I accept that to families who are under less financial pressure than us will think differently. If it's a cost that you don't mind losing, then it's a different matter.

But realistically it would need to be physically impossible for me to be responsible for the children to warrant cancelling a paid-for event.

Amongstthetallgrass · 03/04/2019 18:29

My Dh was an absolute nobber when it came to cancelling his weekly sports team event. I always felt guilty asking him to cancel so I always pushed on even though he knew I was unwell.

One day I had severe stomach ache. Thought it was my period as I have issues with endometriosis. I wanted to go to the walk in clinic at the hospital to get some strong pain killers as I was in a bad way. He wanted to take me after he got back Hmm

On this occasion I insisted. First time ever and he begrudgingly took me. It turns out I was having a ruptured eptopic pregnancy was admitted immediately. With in half an hour I was in the worst pain in my life and passed out. The rushed me through to theatre. If I’d have let him go to football I’d have been dead with a toddler in the house.

Now if I’m ill I say if I don’t want him to go and he stays.

Speak up if you need him to help you. No way will I marytr on again

IWantMyHatBack · 03/04/2019 18:29

I'd get my DH to pull their weight! Why are you doing all the night wakings if you're so ill? He should be doing his share.

I'm a single parent, so I don't have a choice in the matter, but even my shit of an ex got up in the night to look after the toddler when I had flu. He couldn't take time off work, but he did everything once he was home.
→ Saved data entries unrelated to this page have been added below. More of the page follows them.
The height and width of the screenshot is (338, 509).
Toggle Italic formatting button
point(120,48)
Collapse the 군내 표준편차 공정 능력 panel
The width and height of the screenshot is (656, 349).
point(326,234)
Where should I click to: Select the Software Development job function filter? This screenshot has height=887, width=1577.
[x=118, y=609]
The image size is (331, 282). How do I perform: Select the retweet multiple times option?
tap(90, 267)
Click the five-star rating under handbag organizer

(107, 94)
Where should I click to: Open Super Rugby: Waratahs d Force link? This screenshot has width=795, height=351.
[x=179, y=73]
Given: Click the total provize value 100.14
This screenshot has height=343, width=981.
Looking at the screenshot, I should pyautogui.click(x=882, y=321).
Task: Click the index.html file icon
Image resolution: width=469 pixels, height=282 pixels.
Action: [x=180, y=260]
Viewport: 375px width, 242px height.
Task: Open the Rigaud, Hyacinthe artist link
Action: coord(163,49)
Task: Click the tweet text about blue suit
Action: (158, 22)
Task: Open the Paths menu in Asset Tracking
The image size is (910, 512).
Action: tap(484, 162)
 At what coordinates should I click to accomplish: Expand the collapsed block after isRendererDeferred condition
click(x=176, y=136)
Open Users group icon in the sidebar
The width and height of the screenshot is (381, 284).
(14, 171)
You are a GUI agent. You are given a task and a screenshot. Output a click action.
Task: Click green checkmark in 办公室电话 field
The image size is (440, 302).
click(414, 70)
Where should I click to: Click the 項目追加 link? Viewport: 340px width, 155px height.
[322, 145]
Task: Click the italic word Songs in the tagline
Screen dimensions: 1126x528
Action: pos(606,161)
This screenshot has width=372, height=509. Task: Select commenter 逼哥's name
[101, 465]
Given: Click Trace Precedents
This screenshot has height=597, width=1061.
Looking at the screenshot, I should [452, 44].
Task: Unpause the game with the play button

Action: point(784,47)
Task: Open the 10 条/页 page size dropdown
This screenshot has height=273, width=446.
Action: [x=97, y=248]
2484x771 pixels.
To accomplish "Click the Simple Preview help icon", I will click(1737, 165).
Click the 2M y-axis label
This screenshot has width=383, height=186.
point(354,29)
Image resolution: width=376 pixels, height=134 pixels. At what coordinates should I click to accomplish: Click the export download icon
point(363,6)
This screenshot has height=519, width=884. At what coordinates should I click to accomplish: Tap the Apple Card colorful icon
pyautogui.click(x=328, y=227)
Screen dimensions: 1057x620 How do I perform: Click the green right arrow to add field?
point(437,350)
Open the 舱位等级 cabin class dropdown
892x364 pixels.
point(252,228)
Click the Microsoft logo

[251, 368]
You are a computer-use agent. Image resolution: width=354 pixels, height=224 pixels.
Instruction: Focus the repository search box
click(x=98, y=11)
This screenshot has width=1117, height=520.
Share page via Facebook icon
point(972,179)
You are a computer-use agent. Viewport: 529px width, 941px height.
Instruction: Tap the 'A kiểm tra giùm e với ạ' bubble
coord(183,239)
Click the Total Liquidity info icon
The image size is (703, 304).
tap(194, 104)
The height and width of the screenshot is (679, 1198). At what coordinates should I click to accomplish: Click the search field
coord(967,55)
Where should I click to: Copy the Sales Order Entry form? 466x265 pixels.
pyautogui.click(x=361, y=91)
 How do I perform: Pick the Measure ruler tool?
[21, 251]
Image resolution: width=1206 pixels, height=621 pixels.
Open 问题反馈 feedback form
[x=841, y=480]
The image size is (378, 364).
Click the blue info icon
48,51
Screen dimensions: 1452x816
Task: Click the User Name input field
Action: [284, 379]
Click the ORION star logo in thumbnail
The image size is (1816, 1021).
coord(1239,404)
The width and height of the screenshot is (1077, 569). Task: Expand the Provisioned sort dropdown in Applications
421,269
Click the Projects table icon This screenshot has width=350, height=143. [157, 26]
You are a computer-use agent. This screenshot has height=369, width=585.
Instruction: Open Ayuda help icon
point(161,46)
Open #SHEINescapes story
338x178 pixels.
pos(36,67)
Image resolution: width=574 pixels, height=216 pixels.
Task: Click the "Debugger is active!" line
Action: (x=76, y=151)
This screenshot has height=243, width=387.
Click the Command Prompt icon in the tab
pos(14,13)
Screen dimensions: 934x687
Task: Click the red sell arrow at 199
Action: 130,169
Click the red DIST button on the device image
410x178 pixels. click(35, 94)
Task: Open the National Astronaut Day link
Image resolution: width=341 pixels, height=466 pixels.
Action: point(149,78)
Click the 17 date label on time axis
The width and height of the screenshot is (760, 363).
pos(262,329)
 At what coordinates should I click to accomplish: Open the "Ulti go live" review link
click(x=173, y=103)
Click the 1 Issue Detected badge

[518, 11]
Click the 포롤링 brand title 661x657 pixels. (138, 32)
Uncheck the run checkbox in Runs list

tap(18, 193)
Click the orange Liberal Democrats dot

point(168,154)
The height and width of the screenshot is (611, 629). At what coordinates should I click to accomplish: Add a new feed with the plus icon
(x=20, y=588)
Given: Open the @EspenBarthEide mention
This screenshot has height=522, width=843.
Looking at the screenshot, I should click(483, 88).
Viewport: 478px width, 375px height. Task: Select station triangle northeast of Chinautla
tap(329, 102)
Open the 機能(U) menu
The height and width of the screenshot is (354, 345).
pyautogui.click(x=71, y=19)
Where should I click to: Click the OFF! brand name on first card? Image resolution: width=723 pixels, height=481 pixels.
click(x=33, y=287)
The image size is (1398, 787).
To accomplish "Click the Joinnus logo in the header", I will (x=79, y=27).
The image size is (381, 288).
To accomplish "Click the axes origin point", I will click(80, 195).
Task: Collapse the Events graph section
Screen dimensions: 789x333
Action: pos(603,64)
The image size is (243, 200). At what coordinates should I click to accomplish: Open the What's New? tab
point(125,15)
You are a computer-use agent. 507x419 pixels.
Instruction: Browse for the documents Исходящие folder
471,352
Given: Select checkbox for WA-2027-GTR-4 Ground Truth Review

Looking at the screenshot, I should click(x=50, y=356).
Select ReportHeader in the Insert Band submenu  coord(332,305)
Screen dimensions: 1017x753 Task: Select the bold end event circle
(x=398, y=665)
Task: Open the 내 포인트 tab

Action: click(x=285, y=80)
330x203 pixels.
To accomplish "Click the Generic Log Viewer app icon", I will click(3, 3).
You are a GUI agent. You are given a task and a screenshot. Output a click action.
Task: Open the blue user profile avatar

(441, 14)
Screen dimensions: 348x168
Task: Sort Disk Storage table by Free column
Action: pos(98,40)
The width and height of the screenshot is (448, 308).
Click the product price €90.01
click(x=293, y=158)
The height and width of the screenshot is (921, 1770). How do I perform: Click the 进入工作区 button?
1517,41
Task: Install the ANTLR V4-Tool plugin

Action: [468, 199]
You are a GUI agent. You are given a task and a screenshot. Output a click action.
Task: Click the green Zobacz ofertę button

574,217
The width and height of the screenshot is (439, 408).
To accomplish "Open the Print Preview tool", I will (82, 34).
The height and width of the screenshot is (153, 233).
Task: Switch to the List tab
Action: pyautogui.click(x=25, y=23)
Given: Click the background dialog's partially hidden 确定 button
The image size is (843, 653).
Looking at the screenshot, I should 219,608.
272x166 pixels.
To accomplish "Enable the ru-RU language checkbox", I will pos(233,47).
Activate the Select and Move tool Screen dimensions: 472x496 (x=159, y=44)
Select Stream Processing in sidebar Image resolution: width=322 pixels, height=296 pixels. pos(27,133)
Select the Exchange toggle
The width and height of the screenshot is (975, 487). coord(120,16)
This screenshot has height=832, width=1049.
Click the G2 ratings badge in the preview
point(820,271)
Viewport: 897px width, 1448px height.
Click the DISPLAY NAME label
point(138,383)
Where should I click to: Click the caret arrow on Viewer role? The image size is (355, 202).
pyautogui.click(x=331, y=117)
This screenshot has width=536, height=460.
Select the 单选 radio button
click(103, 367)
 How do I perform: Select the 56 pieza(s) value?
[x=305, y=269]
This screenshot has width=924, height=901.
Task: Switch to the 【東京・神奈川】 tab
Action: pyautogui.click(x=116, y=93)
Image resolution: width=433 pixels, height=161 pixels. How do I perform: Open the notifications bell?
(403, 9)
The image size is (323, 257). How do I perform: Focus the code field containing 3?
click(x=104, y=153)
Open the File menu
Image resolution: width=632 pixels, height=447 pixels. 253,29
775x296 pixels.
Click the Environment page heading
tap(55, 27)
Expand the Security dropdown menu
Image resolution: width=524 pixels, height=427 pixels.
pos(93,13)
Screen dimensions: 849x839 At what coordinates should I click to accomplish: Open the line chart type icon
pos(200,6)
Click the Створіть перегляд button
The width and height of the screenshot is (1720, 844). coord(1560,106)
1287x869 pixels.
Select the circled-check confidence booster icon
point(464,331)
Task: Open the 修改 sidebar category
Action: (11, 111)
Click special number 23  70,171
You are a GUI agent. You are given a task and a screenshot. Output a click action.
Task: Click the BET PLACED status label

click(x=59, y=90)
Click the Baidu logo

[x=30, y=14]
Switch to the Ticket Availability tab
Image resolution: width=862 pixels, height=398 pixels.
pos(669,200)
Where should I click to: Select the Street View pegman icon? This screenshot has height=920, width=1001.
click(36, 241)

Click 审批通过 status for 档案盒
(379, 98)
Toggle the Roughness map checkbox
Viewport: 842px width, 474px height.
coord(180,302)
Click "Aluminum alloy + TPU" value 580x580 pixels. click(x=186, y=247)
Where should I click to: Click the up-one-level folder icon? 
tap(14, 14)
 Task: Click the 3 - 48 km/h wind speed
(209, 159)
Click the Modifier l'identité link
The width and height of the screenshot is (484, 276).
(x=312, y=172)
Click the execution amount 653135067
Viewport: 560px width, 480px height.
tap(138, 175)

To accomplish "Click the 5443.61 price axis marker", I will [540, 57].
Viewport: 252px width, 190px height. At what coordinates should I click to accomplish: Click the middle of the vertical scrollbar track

BlossomLeaf · 03/04/2019 18:30

Apparently I’m making up my illness so he can’t play with his football team tonight. He still hasn’t explained how I’m supposedly forcing myself to vomit.

OP posts:
IWantMyHatBack · 03/04/2019 18:31

Just saw your update about the weekend. He should be doing as much now, including all the night wakings so that you have a chance to rest and get better. Hopefully that way you'll be feeling a bit better by the weekend

Spudlet · 03/04/2019 18:31

Puke in his boots. Bastard.

Amongstthetallgrass · 03/04/2019 18:31

blossom stand your ground.

roundligament · 03/04/2019 18:32

Oh that's not fair at all
H should be at home

pansydansy · 03/04/2019 18:34

Dh would take the day off or mil what come to my rescue. She's a diamond.

DIZZYTIGGER87 · 03/04/2019 18:42

The first time I was really sick with DS, DH was an idiot and thought he could still do all his hobbies etc. In fact he did go fishing and forgot to check his phone.
By the time he got home there was an ambulance outside because I'd called 111 and due to BF/ D&V/unable to keep liquid down I was very dehydrated.

Unless seriously ill, I would never expect him to take time off work as we can't really afford it, but extra curricular activities are not the same thing.

Since that last time he is much more aware...I'm not sure if it was the shock of the ambulance, or theroasting he got from DM/DMIL the next day.

AnotherEmma · 03/04/2019 18:51

I'm going to quote a Mumsnet classic. You have a DH problem (not a SAHM problem).